On this blog, we have an article that explains in detail how to set up “ChatbotUI”, so please refer to that article for the installation procedure.

ChatbotUI Tutorial: Access Claude 3, GPT-4, and More in One Platform, No Monthly Subscriptions Needed

With the recent emergence of highly advanced large language models (LLMs) like OpenAI’s GPT-4, Anthropic’s Claude 3, and Google’s Gemini 1.5, subscribing to each AI service separately and paying monthly subscription fees can become quite costly. However, each large language model has its strengths a…

Once the installation of ChatbotUI is complete and you launch ChatbotUI with Ollama running (npm run chat command), you can start the chat app by simply opening http://localhost:3000 in your browser.

In the case of ChatbotUI, if you select “Local” in the model selection at the top right of the screen, Llama 3 installed with Ollama should be displayed.

The speed is the same as when using the Ollama terminal, but it’s nice to have an easy-to-use chat screen and be able to upload files intuitively.

Excitement for the Future Development of Local Generative AI

The speed of development in the generative AI community, including Ollama, is remarkable, as evidenced by the fact that an environment for easily running “Llama 3,” the latest generative AI model developed and released by Meta, on Macs and PCs was created the day after its release.

While the 70B model, which has performance comparable to existing well-known models, is too demanding to run on laptops like the Mac Book Air, the 8B model that runs smoothly gives us a sense of future possibilities.

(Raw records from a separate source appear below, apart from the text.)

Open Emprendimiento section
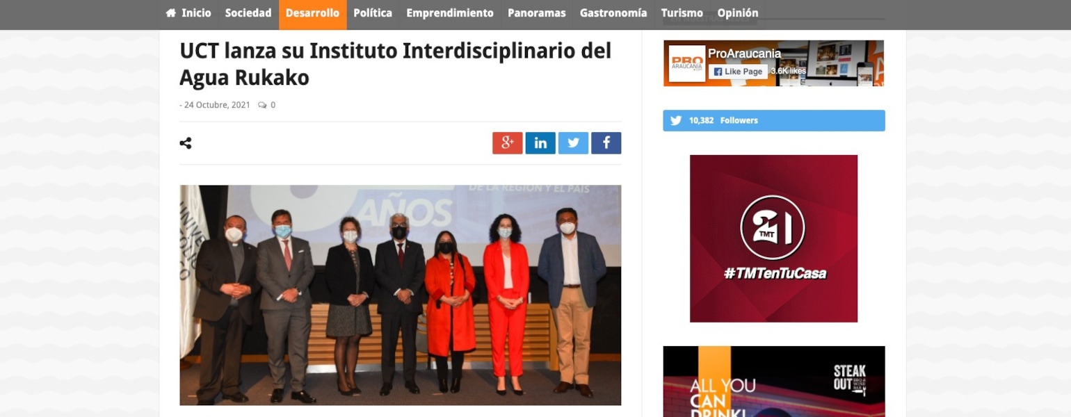The height and width of the screenshot is (417, 1071). (x=450, y=13)
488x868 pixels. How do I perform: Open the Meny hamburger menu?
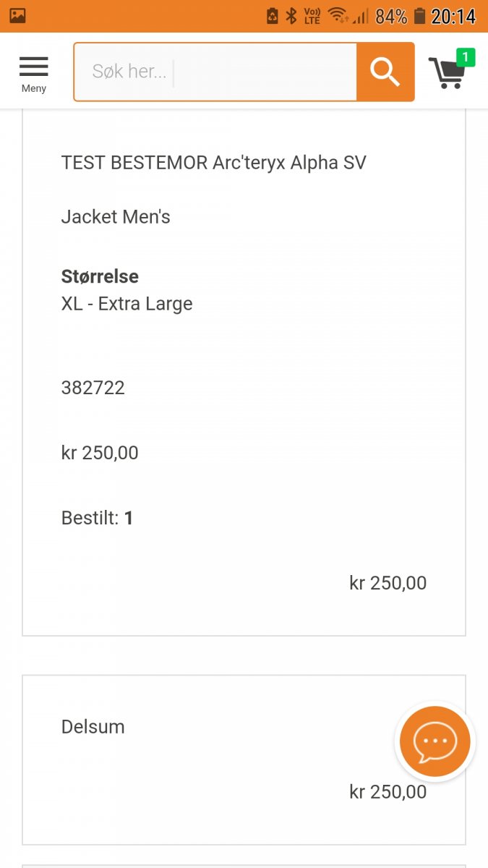pos(33,67)
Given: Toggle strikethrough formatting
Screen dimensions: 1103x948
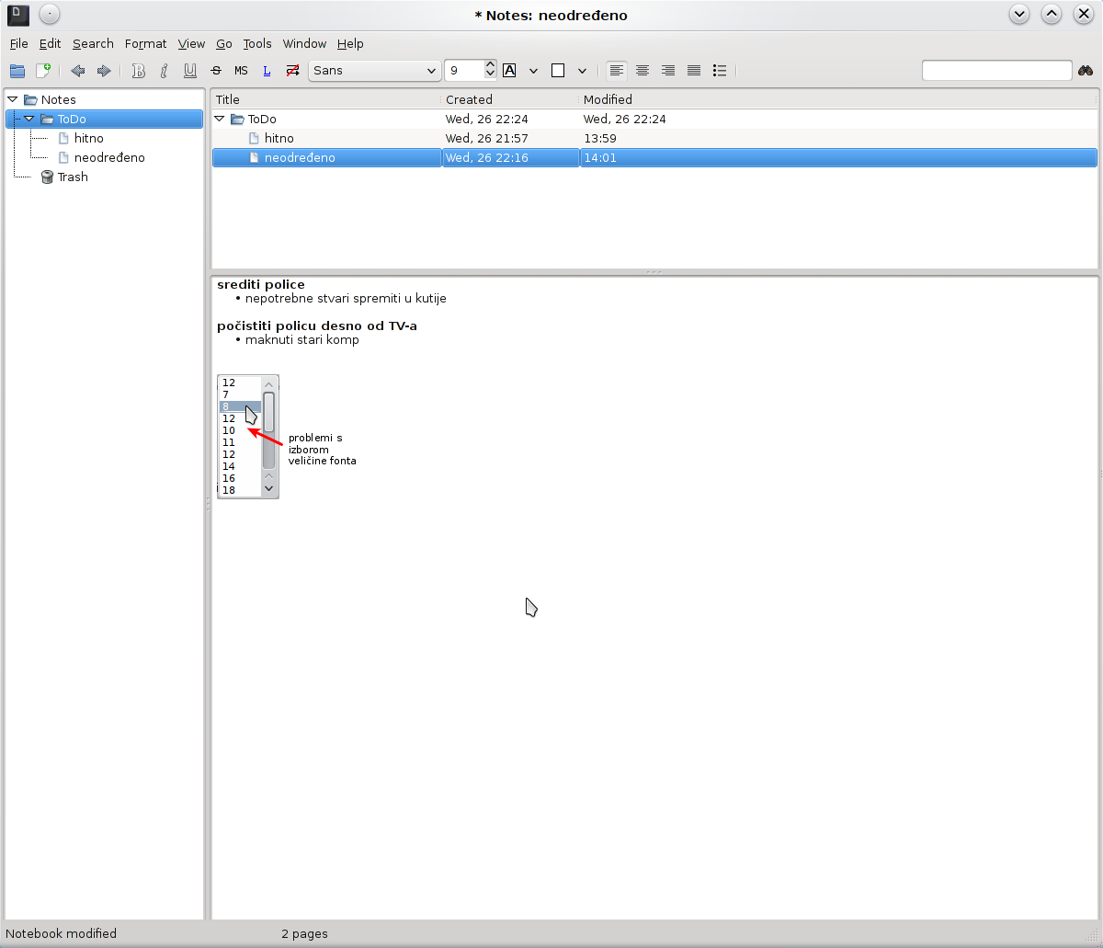Looking at the screenshot, I should click(x=216, y=71).
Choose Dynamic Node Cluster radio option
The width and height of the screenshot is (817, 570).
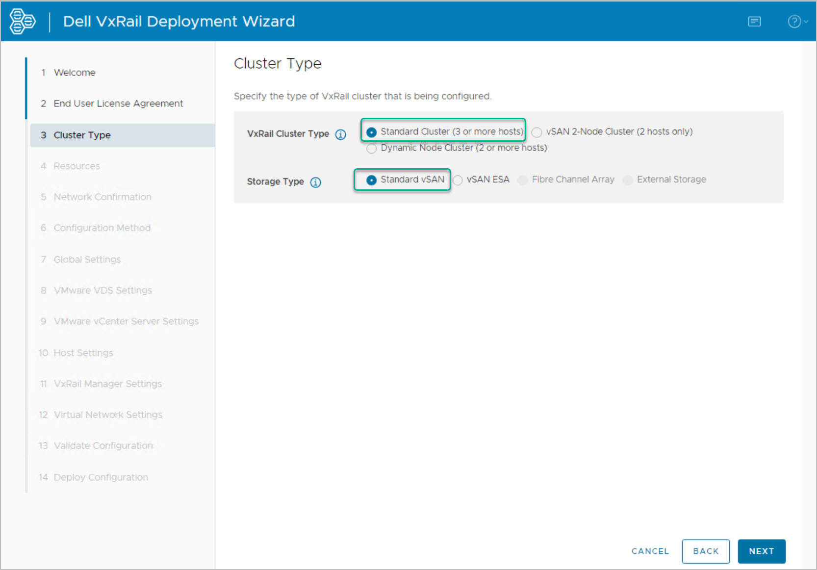coord(372,148)
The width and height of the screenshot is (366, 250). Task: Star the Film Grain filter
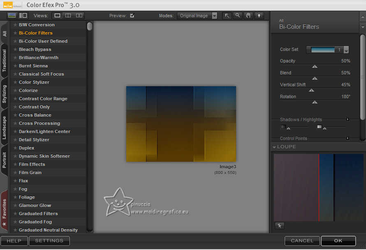pos(15,172)
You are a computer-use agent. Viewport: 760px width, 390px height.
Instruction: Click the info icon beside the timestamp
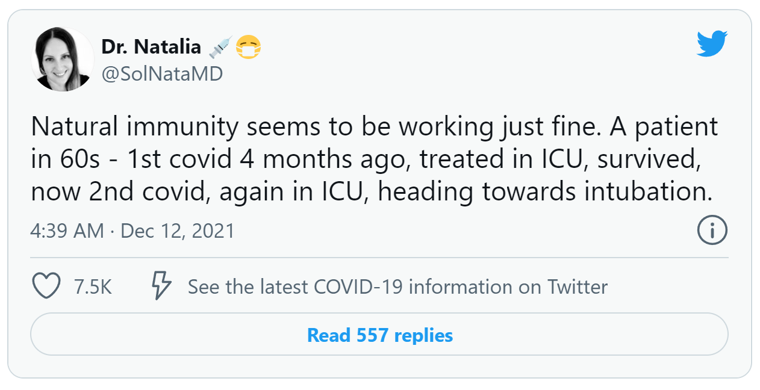coord(711,230)
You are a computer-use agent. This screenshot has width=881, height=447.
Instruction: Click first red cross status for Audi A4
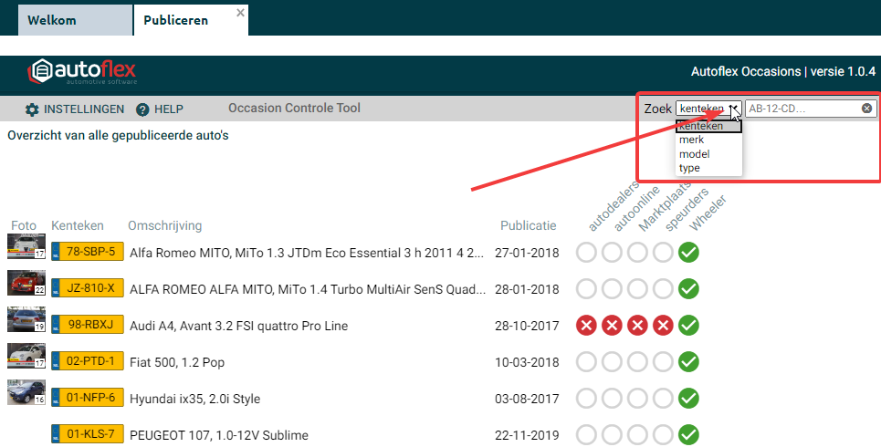click(x=587, y=326)
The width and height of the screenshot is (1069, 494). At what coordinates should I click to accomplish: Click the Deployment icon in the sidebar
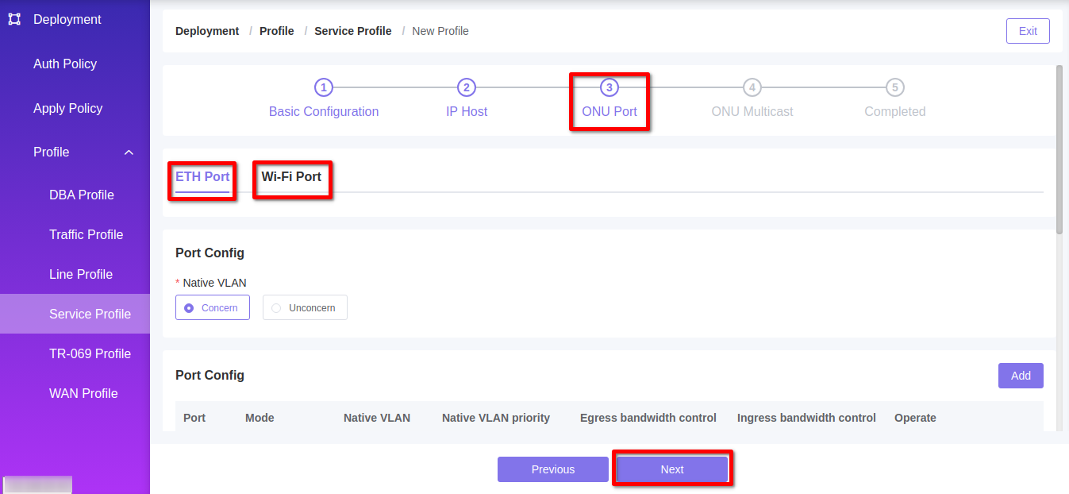pos(13,19)
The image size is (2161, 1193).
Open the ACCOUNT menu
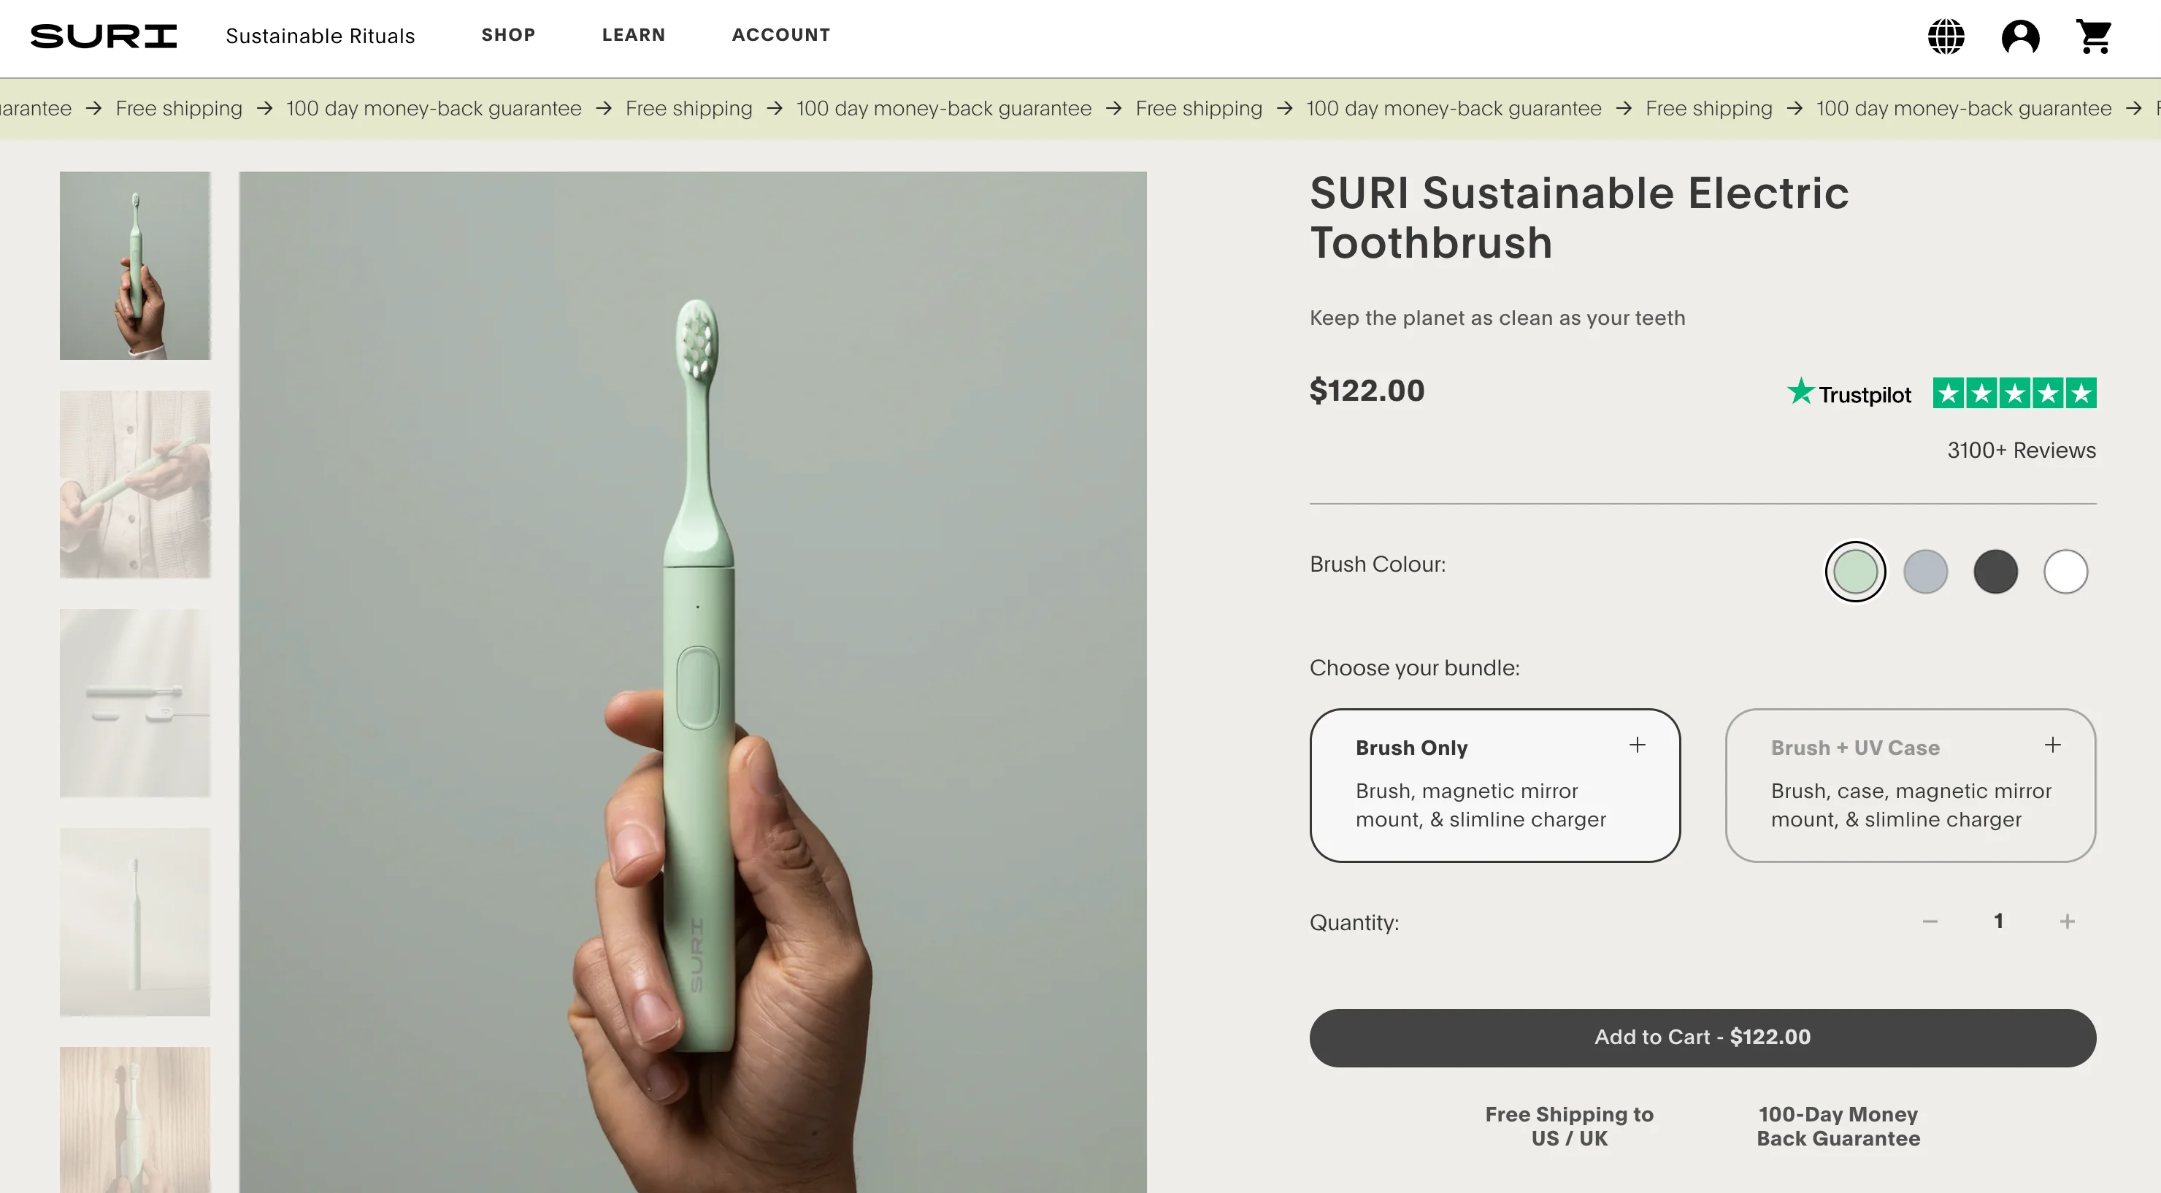pos(781,35)
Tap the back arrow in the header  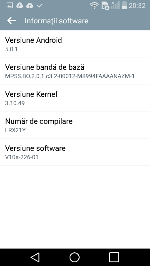(12, 21)
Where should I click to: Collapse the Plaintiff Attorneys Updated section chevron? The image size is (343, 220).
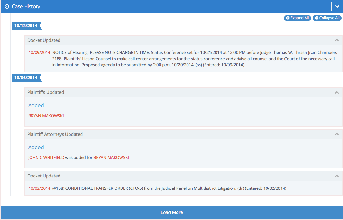[x=337, y=134]

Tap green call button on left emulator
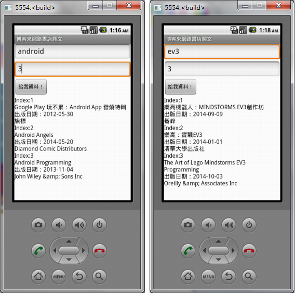[x=38, y=251]
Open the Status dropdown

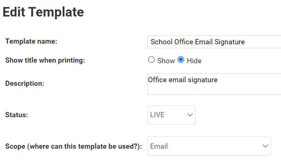(x=171, y=115)
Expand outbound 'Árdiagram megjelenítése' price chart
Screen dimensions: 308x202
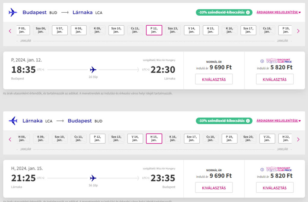coord(279,12)
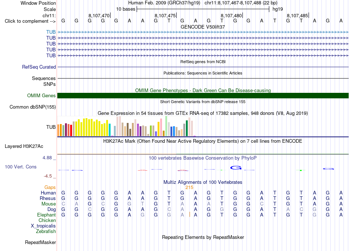Select the Common dbSNP(155) track label
This screenshot has height=251, width=349.
click(x=32, y=107)
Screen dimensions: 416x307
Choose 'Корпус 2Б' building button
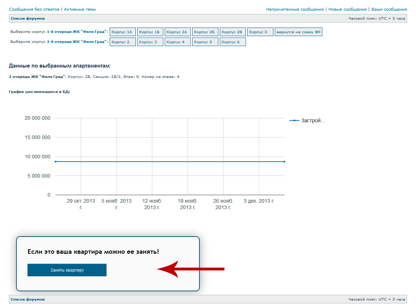(205, 32)
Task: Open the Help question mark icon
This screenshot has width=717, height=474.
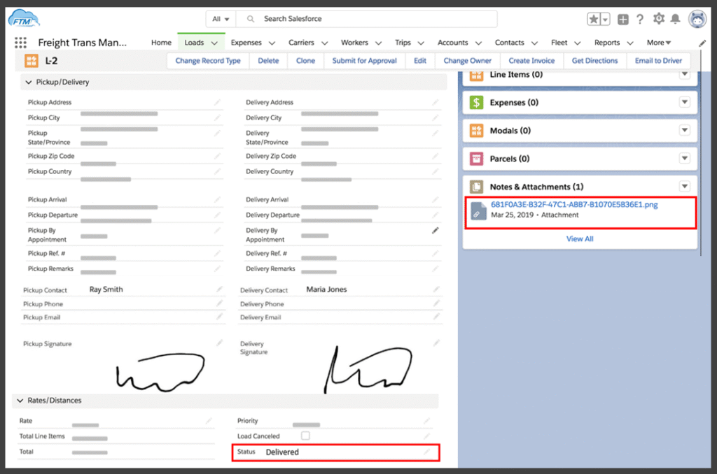Action: 640,20
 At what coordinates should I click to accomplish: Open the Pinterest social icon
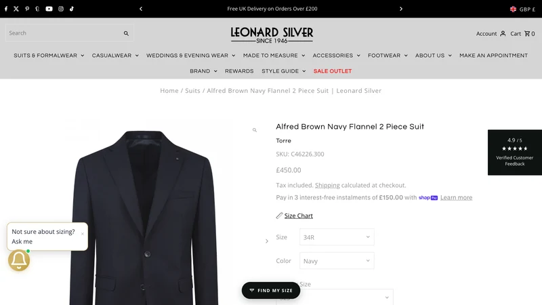click(x=27, y=9)
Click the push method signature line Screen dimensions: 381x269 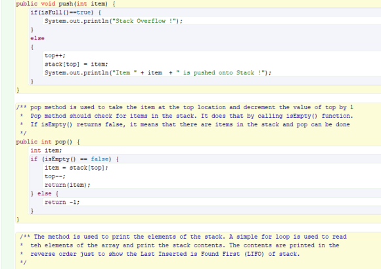(x=66, y=4)
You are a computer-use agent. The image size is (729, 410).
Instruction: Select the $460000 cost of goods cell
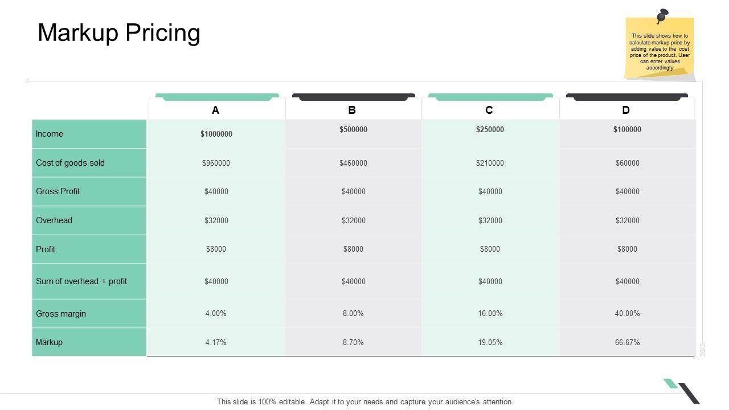point(353,163)
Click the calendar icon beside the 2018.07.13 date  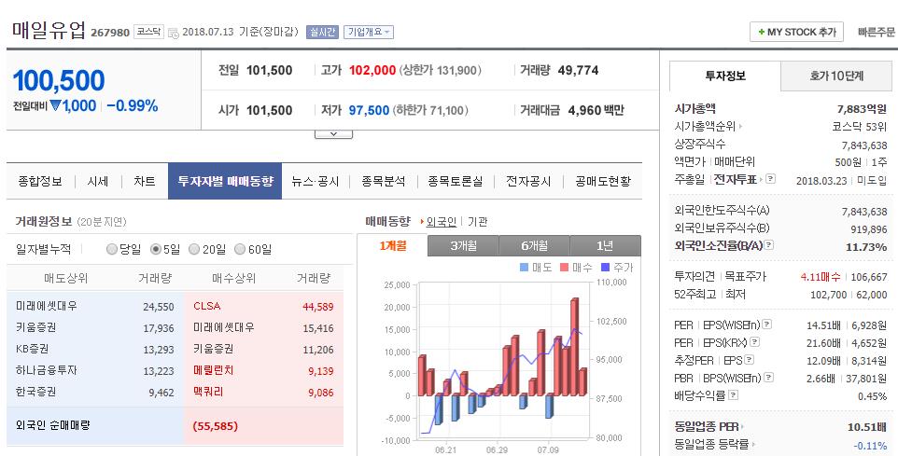tap(174, 34)
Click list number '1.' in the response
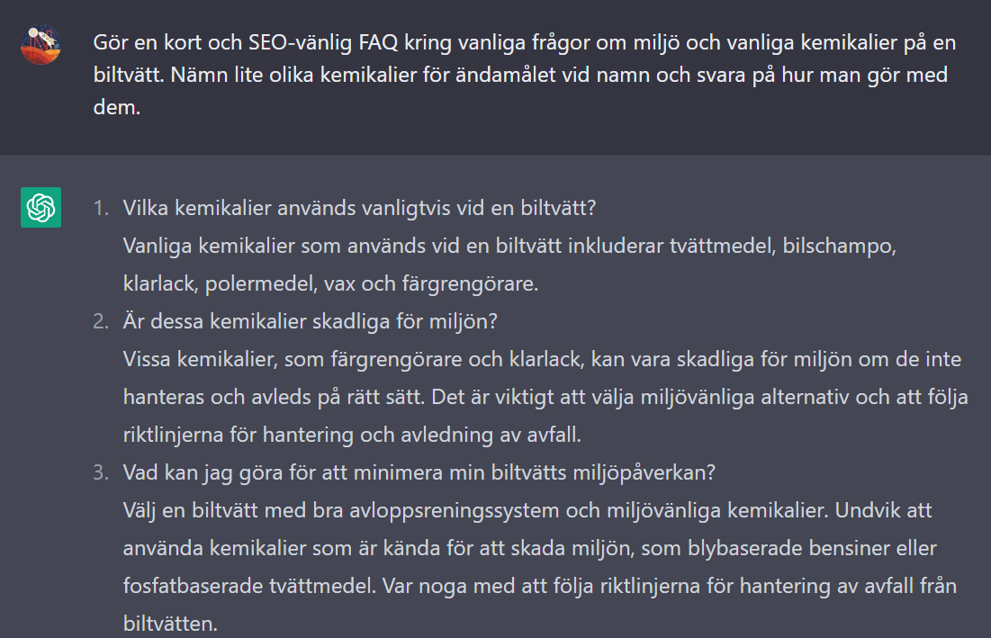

The appeal of local generative AI is that it can be used without an internet connection and without any fees. Additionally, since data is not sent externally, confidential information can be handled with peace of mind.

In particular, the 8B model runs at a fairly practical speed on Apple Silicon Macs, making it easily accessible for many users.

The release of the 400B model is also planned for the future, raising expectations for further evolution of open-source large language models.

Even if the 400B model cannot be run on one’s own PC, it may be possible to cheaply process large amounts of text by renting cloud instances with many high-spec GPUs like the RTX 4090 from rental services such as RunPod and Vast.ai.

For those without programming knowledge, why not try installing Llama 3 on your Mac using this article as a reference and experience the potential of generative AI?